**TASK PROMPT:** Look through the listing and locate every line containing the word "will"; copy those lines.

**DATA FOR THIS TASK:**
-- Opening Marker --
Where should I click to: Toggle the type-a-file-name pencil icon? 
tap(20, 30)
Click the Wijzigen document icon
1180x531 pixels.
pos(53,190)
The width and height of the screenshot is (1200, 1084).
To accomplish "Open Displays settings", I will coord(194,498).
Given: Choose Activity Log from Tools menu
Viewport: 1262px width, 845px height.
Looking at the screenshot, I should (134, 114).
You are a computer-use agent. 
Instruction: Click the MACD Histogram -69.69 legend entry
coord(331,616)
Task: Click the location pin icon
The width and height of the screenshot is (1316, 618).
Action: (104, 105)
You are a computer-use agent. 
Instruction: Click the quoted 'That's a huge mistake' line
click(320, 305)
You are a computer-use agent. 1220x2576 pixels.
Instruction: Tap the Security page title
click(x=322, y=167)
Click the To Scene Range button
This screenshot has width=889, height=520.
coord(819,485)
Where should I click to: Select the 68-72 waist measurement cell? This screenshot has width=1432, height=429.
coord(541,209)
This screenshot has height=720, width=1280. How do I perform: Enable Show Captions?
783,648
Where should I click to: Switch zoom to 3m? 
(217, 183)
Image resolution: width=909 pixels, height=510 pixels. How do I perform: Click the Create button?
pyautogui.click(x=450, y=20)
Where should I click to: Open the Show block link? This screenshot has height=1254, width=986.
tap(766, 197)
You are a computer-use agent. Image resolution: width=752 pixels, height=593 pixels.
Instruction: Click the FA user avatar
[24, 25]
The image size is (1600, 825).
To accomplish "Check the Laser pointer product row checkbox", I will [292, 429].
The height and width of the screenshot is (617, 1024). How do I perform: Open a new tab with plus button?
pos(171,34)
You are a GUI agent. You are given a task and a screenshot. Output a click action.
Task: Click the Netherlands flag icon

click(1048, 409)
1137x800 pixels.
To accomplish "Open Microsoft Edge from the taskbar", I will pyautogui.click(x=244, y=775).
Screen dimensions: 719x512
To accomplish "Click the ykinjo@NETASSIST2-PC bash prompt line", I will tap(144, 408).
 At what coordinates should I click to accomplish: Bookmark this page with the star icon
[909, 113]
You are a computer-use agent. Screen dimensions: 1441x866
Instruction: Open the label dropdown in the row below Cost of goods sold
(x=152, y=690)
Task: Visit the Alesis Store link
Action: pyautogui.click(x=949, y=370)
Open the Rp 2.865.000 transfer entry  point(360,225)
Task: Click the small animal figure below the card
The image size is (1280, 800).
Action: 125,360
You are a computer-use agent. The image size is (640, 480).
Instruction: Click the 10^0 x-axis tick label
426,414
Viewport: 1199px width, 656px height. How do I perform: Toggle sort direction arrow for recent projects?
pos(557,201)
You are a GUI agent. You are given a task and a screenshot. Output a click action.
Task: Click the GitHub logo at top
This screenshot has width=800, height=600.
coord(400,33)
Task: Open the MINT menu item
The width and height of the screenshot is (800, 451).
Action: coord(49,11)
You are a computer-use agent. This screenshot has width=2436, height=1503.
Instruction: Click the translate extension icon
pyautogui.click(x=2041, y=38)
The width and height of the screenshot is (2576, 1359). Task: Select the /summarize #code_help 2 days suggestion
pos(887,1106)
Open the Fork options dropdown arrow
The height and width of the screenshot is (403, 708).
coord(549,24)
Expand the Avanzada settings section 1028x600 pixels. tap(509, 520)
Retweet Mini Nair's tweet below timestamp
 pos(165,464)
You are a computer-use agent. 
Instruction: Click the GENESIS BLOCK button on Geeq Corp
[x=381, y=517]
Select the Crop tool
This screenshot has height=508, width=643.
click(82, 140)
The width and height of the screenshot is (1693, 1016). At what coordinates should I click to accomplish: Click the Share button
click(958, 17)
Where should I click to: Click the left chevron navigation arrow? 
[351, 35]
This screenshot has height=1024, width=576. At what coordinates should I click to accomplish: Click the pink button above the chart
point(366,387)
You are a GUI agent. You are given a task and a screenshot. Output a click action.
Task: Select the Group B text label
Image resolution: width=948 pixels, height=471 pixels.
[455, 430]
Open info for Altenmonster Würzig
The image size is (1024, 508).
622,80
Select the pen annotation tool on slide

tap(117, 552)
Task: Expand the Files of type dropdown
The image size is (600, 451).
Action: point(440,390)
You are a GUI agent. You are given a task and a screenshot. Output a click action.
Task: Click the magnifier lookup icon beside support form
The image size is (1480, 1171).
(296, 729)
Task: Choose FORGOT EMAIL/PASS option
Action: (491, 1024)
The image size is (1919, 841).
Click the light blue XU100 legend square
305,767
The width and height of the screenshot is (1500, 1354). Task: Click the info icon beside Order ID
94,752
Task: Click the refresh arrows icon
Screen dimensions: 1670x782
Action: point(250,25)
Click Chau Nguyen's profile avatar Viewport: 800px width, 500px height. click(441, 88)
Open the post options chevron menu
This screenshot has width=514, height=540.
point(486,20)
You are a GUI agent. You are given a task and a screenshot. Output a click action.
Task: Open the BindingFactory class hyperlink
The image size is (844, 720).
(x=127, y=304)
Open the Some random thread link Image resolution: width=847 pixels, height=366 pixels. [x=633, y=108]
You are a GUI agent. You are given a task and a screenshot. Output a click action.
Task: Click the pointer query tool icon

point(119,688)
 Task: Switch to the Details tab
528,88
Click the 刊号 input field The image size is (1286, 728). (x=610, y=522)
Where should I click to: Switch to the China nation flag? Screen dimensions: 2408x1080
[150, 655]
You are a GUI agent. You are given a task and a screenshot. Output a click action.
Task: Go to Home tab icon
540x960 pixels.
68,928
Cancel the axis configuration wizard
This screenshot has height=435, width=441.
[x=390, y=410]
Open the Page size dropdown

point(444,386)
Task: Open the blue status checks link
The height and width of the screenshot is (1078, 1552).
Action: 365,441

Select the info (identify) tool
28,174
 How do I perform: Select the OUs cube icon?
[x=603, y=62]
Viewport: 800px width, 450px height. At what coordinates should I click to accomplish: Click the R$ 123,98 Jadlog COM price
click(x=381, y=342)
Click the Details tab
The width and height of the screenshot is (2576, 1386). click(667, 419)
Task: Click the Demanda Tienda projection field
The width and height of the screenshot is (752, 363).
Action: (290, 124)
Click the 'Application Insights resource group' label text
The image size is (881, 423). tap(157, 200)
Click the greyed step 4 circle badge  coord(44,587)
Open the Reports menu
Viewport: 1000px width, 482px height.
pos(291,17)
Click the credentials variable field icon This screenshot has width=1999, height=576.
-- Closing Marker --
**TASK RESPONSE:**
To accomplish "Open Displays settings", I will coord(194,498).
To accomplish "Check the Laser pointer product row checkbox", I will [292, 429].
To accomplish "Open Microsoft Edge from the taskbar", I will pyautogui.click(x=244, y=775).
To accomplish "Click the ykinjo@NETASSIST2-PC bash prompt line", I will tap(144, 408).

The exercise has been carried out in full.